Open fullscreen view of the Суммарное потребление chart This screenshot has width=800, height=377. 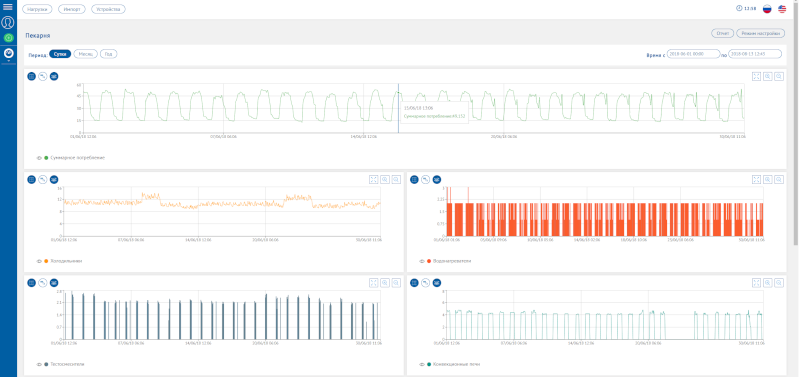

* * *

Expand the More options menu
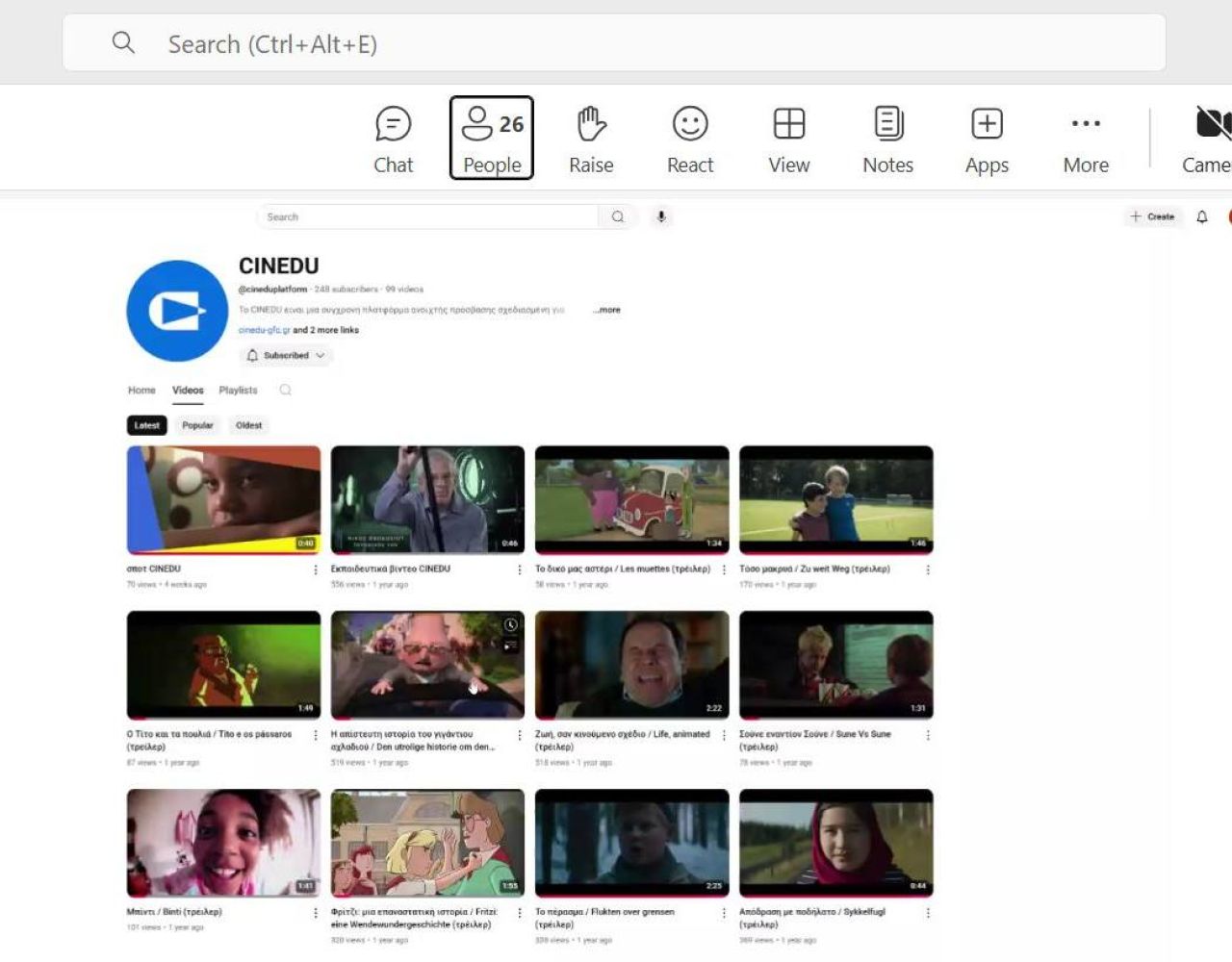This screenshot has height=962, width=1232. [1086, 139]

...

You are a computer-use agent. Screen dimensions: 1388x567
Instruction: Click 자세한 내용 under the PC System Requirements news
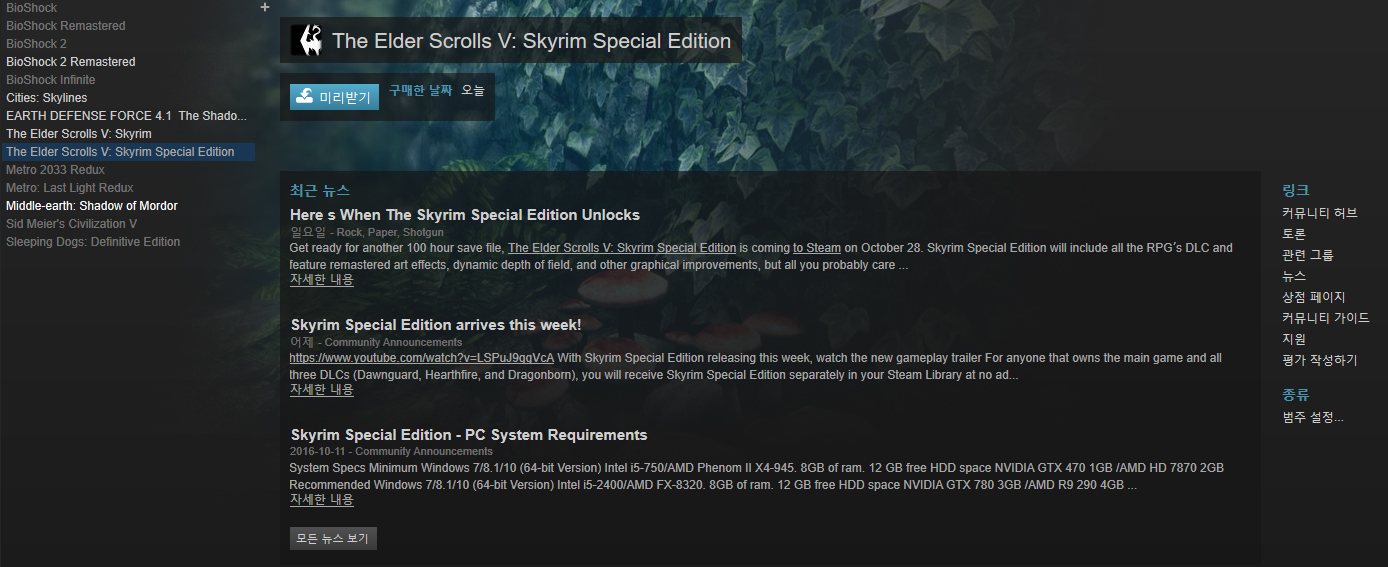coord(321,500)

EXERCISE DETAILS →
Can you copy out the records word for word, starting with the line that contains "You are a computer-use" and going on through the line that contains "coord(321,500)", with both of those lines included and the pictures left out?

COMPLETE ANSWER →
You are a computer-use agent. Screen dimensions: 1388x567
Instruction: Click 자세한 내용 under the PC System Requirements news
coord(321,500)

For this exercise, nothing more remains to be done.